Author: Melany Bydawell
The Minister of Labour Mildred Oliphant, acting in accordance with S6(3) of the Basic Conditions of Employment Act (BCEA), increased the annual earnings threshold to R205 433.30 from the previous figure of R193 805.00 on 1 July 2014.

This is significant as employees who earn in excess of the threshold (now R17 119.41 gross per month) are excluded from the protection offered by the BCEA in terms of sections 9, 10, 11, 12, 14, 15, 16, 17(2) and 18(3).

These sections cover the limiting of ordinary hours of work to 45 hours per week (s9), to payment for any overtime worked in excess of 45 hours (s10), limitations on a compressed working week (s11), provisions which allow for the averaging of a work week (s12), the mandatory provision of a meal interval of not less than 30 minutes for employees who work for longer than 5 hours (s14), provisions which allow for certain mandatory minimum daily and weekly rest periods (s15), an employee's entitlement to increased pay for work on Sundays (s16), the payment of a mandatory allowance for employees who engage in night work (s17(2)), and increased pay for employees who work on public holidays.

Employees who earn in excess of the threshold are not entitled to the minimum protections contained in these sections of the BCEA.

Earnings relate to the regular annual remuneration before deductions, i.e. income tax, pension, medical and similar payments but excluding similar payments (contributions) made by the employer in respect of the employee, provided that subsistence and transport allowances received, achievement awards and payments for overtime worked shall not be regarded as remuneration for the purpose of calculating remuneration in terms of the threshold.

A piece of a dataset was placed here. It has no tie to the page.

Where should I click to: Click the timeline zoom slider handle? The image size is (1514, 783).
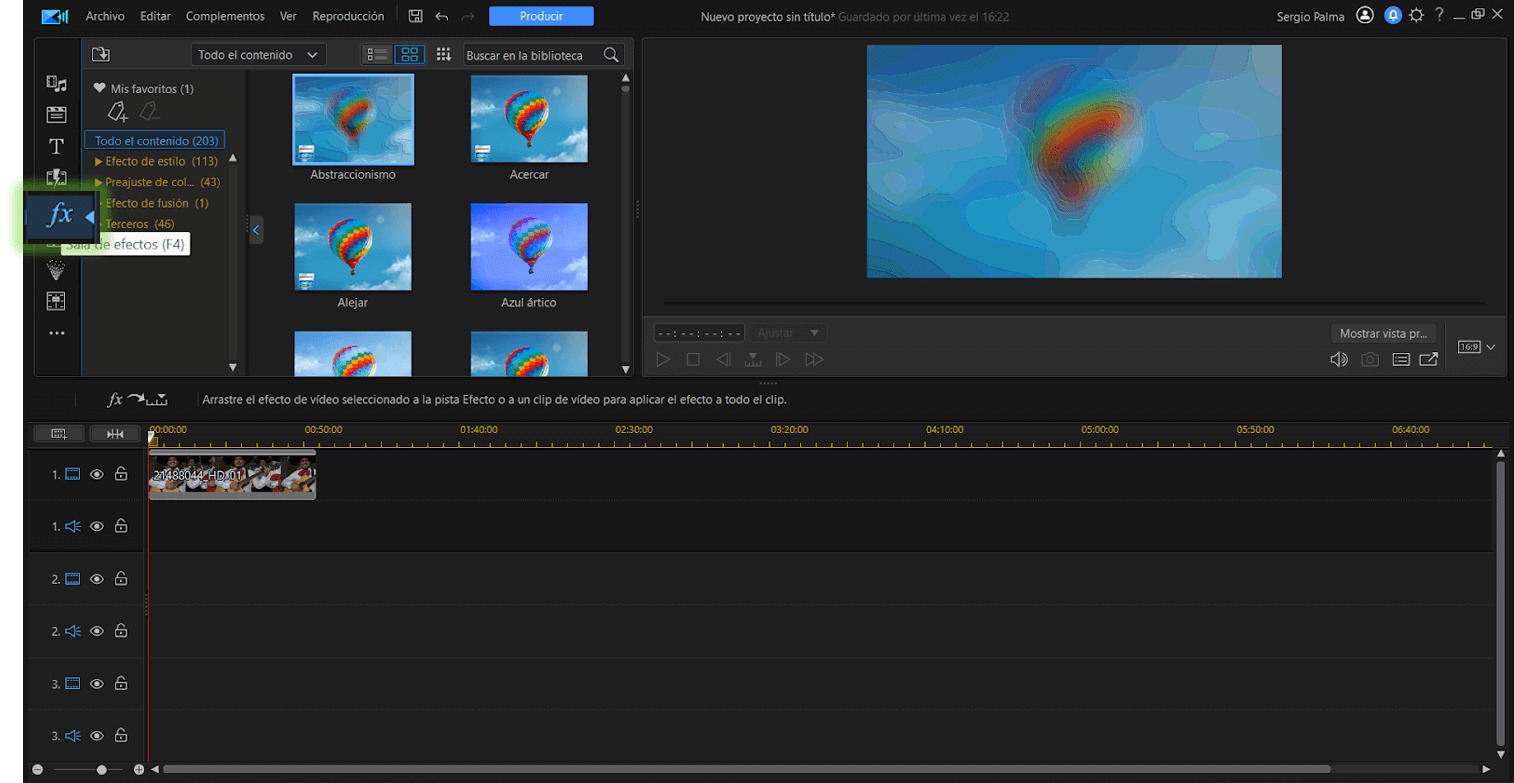(101, 770)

The increase in the threshold affects those employees who currently earn between R193 000 and R205 433.30 as they now become entitled to the above-mentioned basic rights.

2. "I didn't have time"; "I ran out of time"; "I was too busy"

Author: Melany Bydawell
Do you hear these excuses on a regular basis?

In real terms this translates into "it wasn't important enough to me", for whatever reason.

Social media soaks up billions of hours of 'spare' time. Where did or do we find the time for that?

Running out of time is mostly a euphemism, and the smart individual, manager or employer realises that these are message about something else that is unrelated. The people you're trying to manage or relate to are always adjusting and re-assessing which meetings they go to and which activities they prioritise etcetera.
 
The solution has nothing to do with giving people more time (you can't) and everything to do with holding people responsible, ensuring that you have done a work study to assess volume of work and creating more urgency.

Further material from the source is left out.